Monday, May 13, 2013

Photography in the 2013 Frieze New York Art Fair, Part 5 of 5

Part 1 of this five-part Frieze report can be found here. Start there for introductory background and explanatory notes.

Galleri Nicolai Wallner (here): Joachim Koester, $8000. In a fair full of bright, shiny things, Koester's all white snowscapes stood out in quiet, nuanced, contrarian defiance.


ProjecteSD (here): Jochen Lempert, €7000. A simple, well executed exercise in dappled light, leafy shadow, and shimmering all over movement.


Altman Siegel (here): Sara VanDerBeek, $16000. While VanDerBeek's Metro Pictures show is already in my review queue, this elegant tilted sculptural interpretation isn't part of that exhibit. The skewed frame aligns with the angles of the arms and offsets the verticality of the subject.


Sprüth Magers (here): Thomas Demand, €75000. Indoor plants in fancy modern planters for a windowless office are already an odd creation, but when they are abstracted even further into cut-paper constructions by Demand, controlled nature becomes even more artificial.


Team Gallery (here): Ryan McGinley, $50000. This whole booth was filled with recent large scale McGinley nudes, with young men and women in various states of falling, lying, and running around. This nighttime mix of fire and water is certainly dramatic and full of exuberance, like some secret ritual.

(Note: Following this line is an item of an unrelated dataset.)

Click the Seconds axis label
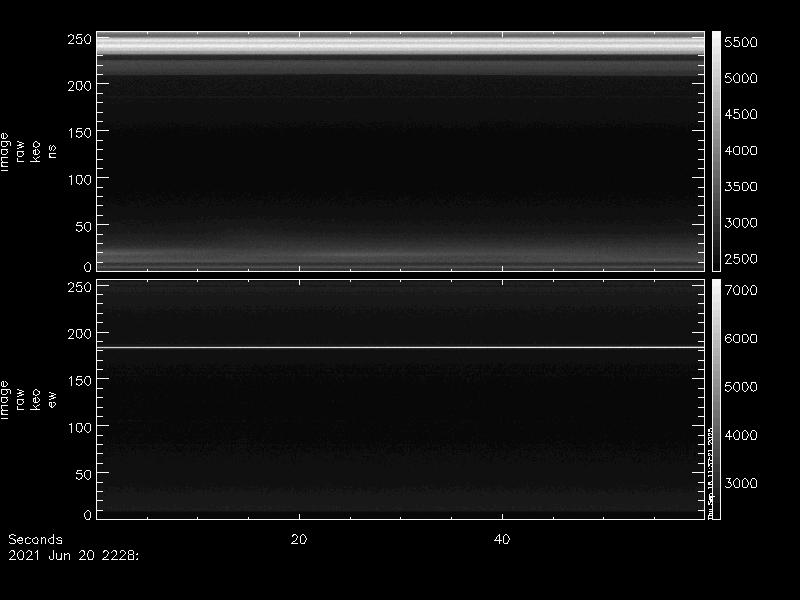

Alexander Gray Associates (here): Lorraine O'Grady, $25000. Up-close hair becomes an undulating textural landscape.


Murray Guy (here): Zoe Leonard, $25000. This booth had a selection of mid-1990s animal images by Leonard, taken during a multi-year stay in Alaska. While the animals were hunted by the artist, the images have the feel of taxidermy or staged diorama, but with an edge of rawness.


White Cube (here): Jeff Wall, $450000. This was the only work by Wall I saw at Frieze, a small backyard study of poppies and scrubby greenery.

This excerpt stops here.